Campbell (The lady Mary), daughter of the duke of Argyll.
The lady Caroline Campbell, sister of lady Mary.—Sir W. Scott, Heart of Midlothian (time, George II.).
CAMPEADOR [Kam.pay.dor], the Cid, who was called Mio Cid el Campeador ("my lord the champion"). “Cid” is a corruption of said ("lord").
CAMPO-BASSO (The count of), an officer in the duke of Burgundy’s army, introduced by sir W. Scott in two novels, Quentin Durward and Anne of Geierstein, both laid in the time of Edward IV.
CANACE (3 syl.), daughter of Cambuscan, and the paragon of women. Chaucer left the tale half told, but Spenser makes a crowd of suitors woo her. Her brother Cambel or Camballo resolved that none should win his sister who did not first overthrow him in fight. At length Triamond sought her hand, and was so nearly matched in fight with Camballo, that both would have been killed, if Cambina, daughter of the fairy Agape (3 syl.), had not interfered. Cambina gave the wounded combatants nepenthe, which had the power of converting enmity to love; so the combatants ceased from fight, Camballo took the fair Cambina to wife, and Triamond married Canace.—Chaucer, Squire’s Tale; Spenser, Faery Queen, iv. 3 (1596).
Canace’s Mirror, a mirror which told the inspectors if the persons on whom they set their affections would prove true or false.
Canace’s Ring. The king of Araby and Ind sent Canace, daughter of Cambuscan (king of Sarra, in Tartary), a ring which enabled her to understand the language of birds, and to know the medical virtues of all herbs.—Chaucer, Canterbury Tales ("The Squire’s Tale,” 1388).

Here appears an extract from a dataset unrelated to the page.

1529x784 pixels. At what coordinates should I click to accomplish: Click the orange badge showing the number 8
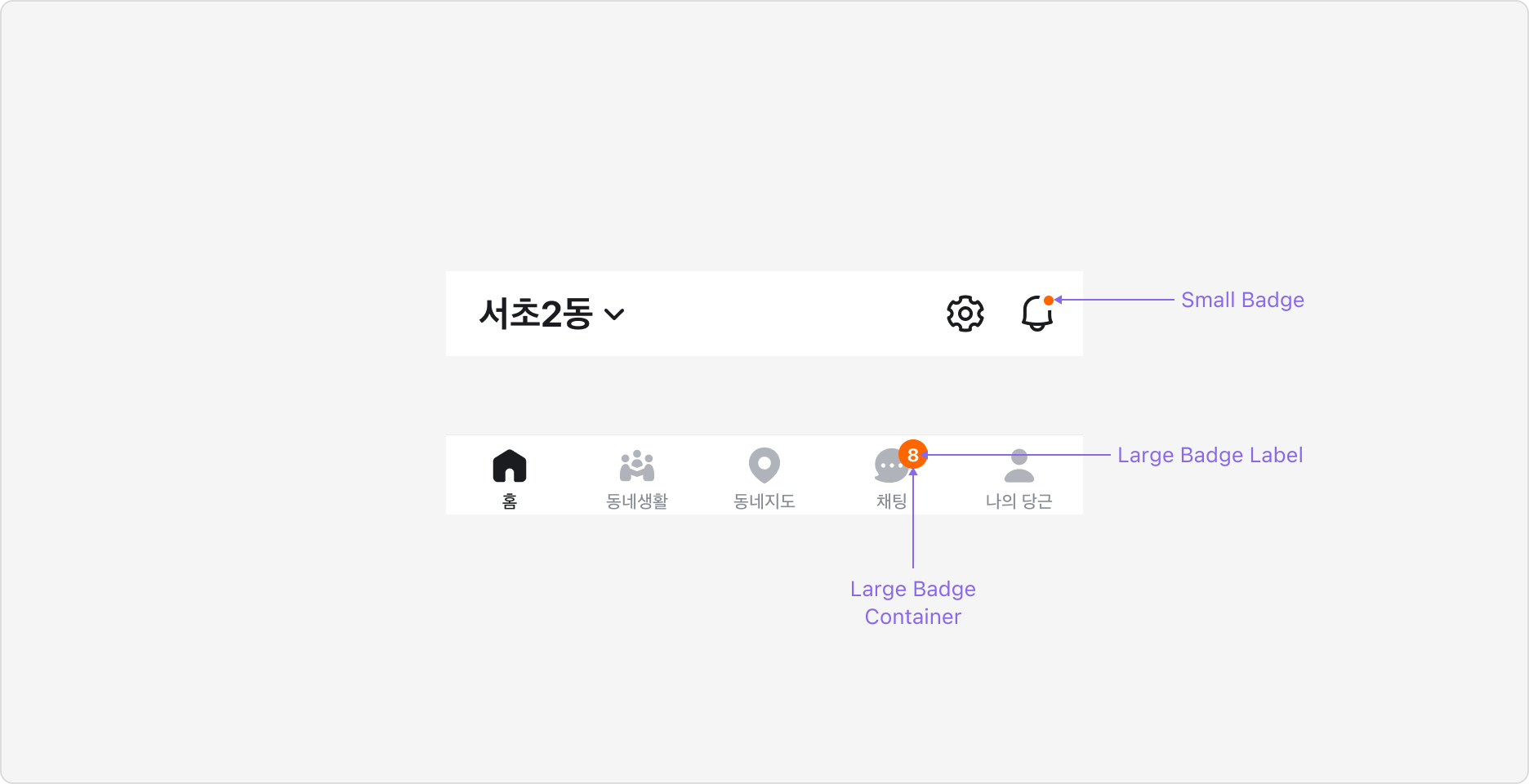coord(912,454)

CANDACE, negro cook in The Minister’s Wooing, by Harriet Beecher Stowe. She reverences Dr. Hopkins, but is slow to admit his dogma of Imputed Sin in Consequence of Adam’s Transgression (1859).
CANDAULES (3 syl.), king of Lydia, who exposed the charms of his wife to Gyges. The queen was so indignant that she employed Gyges to murder her husband. She then married the assassin, who became king of Lydia, and reigned twenty-eight years (B.C. 716-688).

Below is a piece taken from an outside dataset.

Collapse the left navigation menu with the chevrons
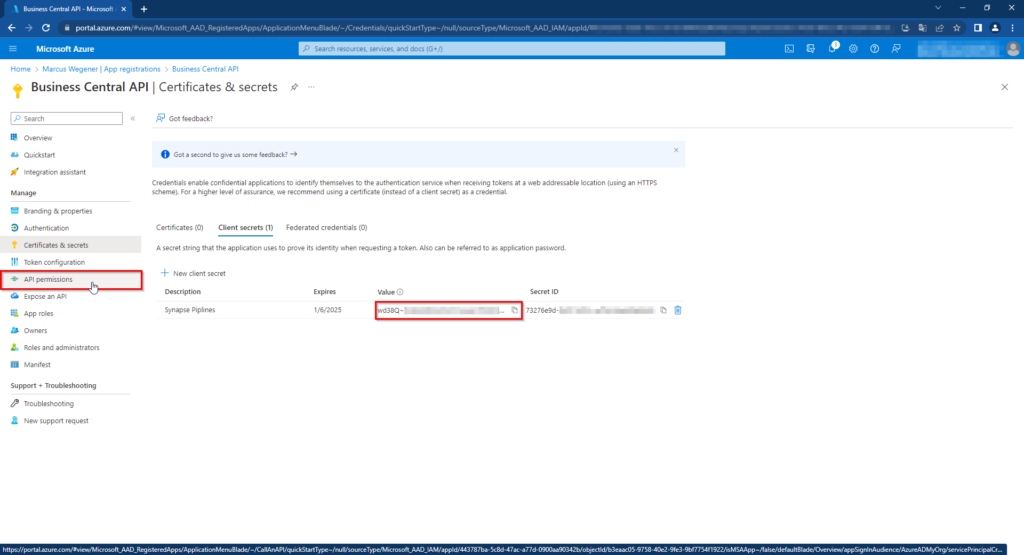The image size is (1024, 555). click(133, 118)
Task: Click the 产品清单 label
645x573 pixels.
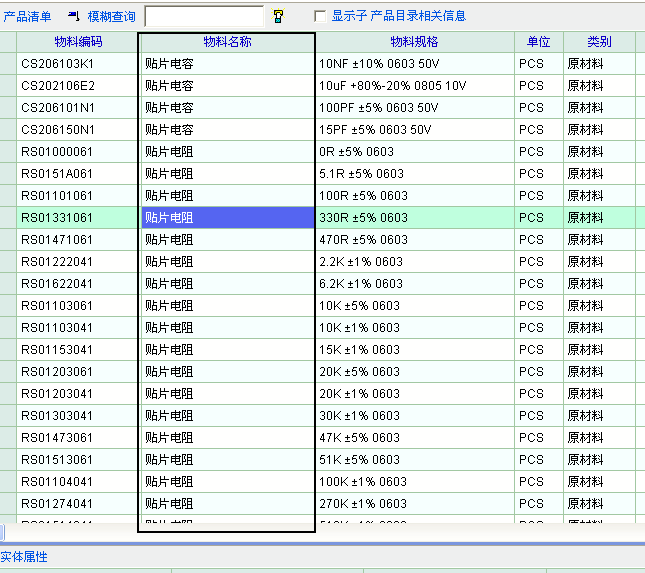Action: pos(27,16)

CANDAYA (The kingdom of), situate between the great Trapobana and the South Sea, a couple of leagues beyond cape Comorin.—Cervantes, Don Quixote, II. iii. 4 (1615).
CANDIDE (2 syl.), the hero of Voltaire’s novel of the same name. He believes that “all things are for the best in the best of all possible worlds.”
Voltaire says “No.” He
tells you that Candide
Found life most tolerable after meals.
Byron, Don Juan, v. 31 (1820).
CANDOUR (Mrs.), the beau-ideal of female backbiters.—Sheridan, The School for Scandal (1777).
CANIDIA, a Neapolitan, beloved by the poet Horace. When she deserted him, he held her up to contempt as an old sorceress who could by charms unsphere the moon.—Horace, Epodes, v. and xvii.